# TASK REQUIREMENTS
Every line of the records below that holds the word "will" belongs in the answer.

# SUPPLIED DATA
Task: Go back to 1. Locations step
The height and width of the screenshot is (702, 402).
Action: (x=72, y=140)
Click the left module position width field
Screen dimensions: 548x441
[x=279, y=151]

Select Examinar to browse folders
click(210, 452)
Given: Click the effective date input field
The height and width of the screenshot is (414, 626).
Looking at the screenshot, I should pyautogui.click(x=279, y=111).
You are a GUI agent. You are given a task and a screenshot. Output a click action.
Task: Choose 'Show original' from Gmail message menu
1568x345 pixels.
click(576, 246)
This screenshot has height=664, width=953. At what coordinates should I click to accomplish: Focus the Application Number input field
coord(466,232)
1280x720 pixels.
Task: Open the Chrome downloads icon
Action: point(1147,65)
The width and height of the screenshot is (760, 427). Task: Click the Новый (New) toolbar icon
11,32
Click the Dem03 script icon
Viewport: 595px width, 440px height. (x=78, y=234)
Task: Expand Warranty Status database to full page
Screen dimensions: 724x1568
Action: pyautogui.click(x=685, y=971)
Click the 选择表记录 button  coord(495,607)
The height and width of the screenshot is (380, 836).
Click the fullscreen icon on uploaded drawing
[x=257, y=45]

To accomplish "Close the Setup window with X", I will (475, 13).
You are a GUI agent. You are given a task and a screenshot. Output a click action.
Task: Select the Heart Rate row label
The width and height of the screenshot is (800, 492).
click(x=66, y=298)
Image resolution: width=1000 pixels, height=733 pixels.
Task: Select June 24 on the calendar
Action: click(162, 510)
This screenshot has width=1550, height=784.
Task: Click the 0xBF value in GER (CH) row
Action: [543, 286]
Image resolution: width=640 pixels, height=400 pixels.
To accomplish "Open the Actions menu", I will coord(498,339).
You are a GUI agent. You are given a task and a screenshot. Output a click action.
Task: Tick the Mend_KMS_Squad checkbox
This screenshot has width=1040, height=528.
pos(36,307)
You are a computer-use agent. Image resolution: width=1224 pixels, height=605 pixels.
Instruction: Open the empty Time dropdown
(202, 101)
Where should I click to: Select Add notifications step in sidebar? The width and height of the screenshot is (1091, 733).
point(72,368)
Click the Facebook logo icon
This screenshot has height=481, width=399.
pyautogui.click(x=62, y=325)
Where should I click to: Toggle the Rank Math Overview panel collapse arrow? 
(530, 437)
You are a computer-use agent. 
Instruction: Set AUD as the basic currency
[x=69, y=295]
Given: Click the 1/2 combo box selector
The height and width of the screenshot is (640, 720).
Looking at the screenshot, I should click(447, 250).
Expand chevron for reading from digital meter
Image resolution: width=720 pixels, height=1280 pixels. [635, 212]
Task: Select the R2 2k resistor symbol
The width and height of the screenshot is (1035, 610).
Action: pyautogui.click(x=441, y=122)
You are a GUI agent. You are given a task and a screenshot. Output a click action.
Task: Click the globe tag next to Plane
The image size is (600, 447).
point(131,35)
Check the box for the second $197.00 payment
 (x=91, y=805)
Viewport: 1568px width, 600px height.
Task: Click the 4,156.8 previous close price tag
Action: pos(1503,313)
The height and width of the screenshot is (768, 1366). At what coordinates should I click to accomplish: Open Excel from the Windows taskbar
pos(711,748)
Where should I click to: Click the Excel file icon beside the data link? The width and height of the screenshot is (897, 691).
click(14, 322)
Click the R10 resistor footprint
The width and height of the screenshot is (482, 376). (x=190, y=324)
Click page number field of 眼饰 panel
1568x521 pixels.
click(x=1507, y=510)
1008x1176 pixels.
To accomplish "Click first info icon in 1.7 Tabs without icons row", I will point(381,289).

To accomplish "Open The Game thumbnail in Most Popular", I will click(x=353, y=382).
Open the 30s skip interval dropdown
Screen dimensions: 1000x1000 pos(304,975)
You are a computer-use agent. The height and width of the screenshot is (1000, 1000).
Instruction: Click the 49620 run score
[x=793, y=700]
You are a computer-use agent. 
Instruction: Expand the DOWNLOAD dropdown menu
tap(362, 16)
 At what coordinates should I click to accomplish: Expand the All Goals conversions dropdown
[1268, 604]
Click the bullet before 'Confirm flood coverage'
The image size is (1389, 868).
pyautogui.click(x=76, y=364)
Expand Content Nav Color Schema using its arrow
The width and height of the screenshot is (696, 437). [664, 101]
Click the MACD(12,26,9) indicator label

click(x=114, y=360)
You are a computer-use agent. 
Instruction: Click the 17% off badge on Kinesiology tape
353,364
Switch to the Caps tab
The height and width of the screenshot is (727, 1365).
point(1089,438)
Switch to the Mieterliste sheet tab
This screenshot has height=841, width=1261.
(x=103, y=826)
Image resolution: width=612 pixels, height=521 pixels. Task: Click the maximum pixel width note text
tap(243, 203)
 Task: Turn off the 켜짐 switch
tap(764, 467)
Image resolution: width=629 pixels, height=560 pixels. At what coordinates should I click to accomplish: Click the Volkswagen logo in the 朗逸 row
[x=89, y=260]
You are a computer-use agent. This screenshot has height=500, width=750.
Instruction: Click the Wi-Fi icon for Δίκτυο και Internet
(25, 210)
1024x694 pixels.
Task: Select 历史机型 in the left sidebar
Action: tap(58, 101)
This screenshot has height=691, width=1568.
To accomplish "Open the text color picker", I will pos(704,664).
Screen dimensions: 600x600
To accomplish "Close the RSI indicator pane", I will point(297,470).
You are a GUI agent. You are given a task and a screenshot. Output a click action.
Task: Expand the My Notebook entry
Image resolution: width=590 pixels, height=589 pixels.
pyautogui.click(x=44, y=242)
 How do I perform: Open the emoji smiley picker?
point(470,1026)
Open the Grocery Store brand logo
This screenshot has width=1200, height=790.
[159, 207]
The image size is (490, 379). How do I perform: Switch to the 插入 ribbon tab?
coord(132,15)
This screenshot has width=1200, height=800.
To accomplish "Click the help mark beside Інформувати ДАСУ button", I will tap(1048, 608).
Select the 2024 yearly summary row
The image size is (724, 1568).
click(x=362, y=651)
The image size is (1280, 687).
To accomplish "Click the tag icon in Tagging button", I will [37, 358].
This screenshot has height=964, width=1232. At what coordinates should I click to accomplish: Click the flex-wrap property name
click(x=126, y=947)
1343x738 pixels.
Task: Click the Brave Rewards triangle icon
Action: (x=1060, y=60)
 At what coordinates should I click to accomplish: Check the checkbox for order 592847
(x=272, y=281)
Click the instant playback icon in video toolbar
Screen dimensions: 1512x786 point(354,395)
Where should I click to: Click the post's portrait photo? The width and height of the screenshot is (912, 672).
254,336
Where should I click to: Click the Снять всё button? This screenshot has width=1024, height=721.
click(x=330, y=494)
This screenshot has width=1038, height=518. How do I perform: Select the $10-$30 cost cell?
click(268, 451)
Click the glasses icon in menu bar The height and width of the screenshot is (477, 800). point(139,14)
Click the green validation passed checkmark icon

# ANSWER SECTION
To accomplish "Close the Setup window with X", I will (475, 13).
To accomplish "Open the Actions menu", I will coord(498,339).
To accomplish "Click first info icon in 1.7 Tabs without icons row", I will point(381,289).
To accomplish "Open The Game thumbnail in Most Popular", I will click(x=353, y=382).
To accomplish "Open the text color picker", I will pos(704,664).
To accomplish "Close the RSI indicator pane", I will point(297,470).
To accomplish "Click the help mark beside Інформувати ДАСУ button", I will tap(1048, 608).
To accomplish "Click the tag icon in Tagging button", I will [37, 358].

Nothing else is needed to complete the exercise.